Since then the district has been landfilling regional garbage but has spearheaded efforts to reduce waste - from paint and household hazardous waste to compostable food waste to grass clippings and reusable stuff like bicycles, old doors and televisions and refrigerators. All of it is collected, reused or recycled properly.

Another huge change came when the WLSSD and city of Duluth were forced by the federal government to stop spilling untreated sewage into Lake Superior every time there was a heavy rain. That so-called inflow and infiltration problem was caused when clean rainwater pushed into sewage pipes across the region, overwhelming the capacity of the lines and pump stations. No matter how well the sewage plant worked under normal flows it couldn't treat waste that spilled out before it got there. Often millions of gallons of untreated sewage/rain mix poured into the lake.
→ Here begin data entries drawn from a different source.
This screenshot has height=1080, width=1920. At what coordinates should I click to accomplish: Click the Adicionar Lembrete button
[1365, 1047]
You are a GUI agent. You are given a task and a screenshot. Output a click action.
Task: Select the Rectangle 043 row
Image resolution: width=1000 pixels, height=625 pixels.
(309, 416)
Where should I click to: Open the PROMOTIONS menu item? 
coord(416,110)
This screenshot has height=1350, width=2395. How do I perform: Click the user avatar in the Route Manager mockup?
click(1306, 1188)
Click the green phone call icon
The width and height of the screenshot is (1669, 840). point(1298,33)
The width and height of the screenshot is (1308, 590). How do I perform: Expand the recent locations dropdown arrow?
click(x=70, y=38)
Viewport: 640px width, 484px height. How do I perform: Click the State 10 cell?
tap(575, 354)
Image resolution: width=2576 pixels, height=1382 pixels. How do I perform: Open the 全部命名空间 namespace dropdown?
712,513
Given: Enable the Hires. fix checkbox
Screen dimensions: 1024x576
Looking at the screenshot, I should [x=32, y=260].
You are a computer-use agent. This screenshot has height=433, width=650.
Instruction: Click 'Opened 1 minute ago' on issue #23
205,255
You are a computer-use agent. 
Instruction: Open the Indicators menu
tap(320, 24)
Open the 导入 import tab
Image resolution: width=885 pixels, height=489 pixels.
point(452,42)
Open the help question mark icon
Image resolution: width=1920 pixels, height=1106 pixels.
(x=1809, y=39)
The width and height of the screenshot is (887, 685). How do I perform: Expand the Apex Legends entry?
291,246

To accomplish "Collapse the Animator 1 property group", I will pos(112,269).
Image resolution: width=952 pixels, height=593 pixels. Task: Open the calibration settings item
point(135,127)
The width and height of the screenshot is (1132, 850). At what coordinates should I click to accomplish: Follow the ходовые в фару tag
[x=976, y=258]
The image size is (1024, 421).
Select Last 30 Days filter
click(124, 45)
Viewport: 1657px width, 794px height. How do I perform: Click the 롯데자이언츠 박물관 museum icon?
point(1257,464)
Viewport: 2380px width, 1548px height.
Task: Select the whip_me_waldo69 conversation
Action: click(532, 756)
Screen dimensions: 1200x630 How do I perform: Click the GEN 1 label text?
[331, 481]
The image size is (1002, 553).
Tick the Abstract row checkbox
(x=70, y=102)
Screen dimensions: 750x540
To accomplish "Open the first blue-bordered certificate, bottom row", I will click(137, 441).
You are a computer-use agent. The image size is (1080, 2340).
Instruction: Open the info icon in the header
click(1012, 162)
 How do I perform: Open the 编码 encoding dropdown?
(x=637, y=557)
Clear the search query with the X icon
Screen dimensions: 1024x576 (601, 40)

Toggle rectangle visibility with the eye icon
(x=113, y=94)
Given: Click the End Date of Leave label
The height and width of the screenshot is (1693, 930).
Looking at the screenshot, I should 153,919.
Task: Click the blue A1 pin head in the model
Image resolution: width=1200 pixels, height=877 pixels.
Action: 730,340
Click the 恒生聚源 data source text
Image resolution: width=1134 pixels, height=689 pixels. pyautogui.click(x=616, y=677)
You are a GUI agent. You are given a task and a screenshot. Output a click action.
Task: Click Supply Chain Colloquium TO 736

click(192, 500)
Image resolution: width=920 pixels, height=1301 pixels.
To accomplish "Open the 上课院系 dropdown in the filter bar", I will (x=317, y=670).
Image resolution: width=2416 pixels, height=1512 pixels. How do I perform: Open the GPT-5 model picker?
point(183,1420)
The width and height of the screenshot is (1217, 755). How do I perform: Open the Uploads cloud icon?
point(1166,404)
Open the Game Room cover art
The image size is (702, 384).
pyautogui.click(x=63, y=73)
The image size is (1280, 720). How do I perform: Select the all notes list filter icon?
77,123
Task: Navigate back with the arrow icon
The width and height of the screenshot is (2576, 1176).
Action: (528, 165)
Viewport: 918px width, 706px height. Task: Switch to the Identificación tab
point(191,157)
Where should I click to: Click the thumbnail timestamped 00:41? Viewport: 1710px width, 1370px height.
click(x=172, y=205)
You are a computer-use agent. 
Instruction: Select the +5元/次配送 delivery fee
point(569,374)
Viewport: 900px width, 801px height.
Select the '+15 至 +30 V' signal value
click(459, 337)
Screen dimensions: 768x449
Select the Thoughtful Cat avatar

Now - thanks to another more than $100 million in federal, state and local spending - the problem has been essentially solved. Giant storage basins catch overflow and local efforts continue to replace leaky pipes and disconnect sump pumps that allow rain into the sewer pipes.

Now the district is working to build systems to capture heat and otherwise wasted energy from the sewage treatment process to heat and power their facility. A new oxygen production plant is under construction that will "dramatically" cut energy use, Ezell noted.

While there have been almost continual technology upgrades and tweaks here and there, the basic process of treating sewage has worked well through the decades, even as the WLSSD brought on more far flung areas like the near North Shore, Pike Lake, Oliver, Rice Lake Township, the Fond du Lac Reservation and, potentially, Big Lake west of Cloquet.

"The plant has been amazingly resilient," Ezell said. "Most people don't think about what we do until a problem comes up. Out of sight, out of mind ... But I'm pretty proud of what we've been able to do here. WLSSD is cutting edge on a lot of major issues."

Ezell attended his last ever meeting of regional solid waste managers Friday as they look to find a long-term solution for the portion of the region's garbage that can't be recycled or reused. After all, that's what planners do.

"We're still going to need some place to put that portion of our solid waste," Ezell. "We're looking five, 10 years down the line on what happens when Superior (municipal landfill) closes and we have to somewhere else."

Party in October

The WLSSD will hold its 40th anniversary party from 11 a.m. to 4 p.m. October 13, in conjunction with the Lincoln Park Business District open house event The WLSSD will offer walking and bus tours of the main campus at 27th Avenue West as well as activities, games, prizes and refreshments.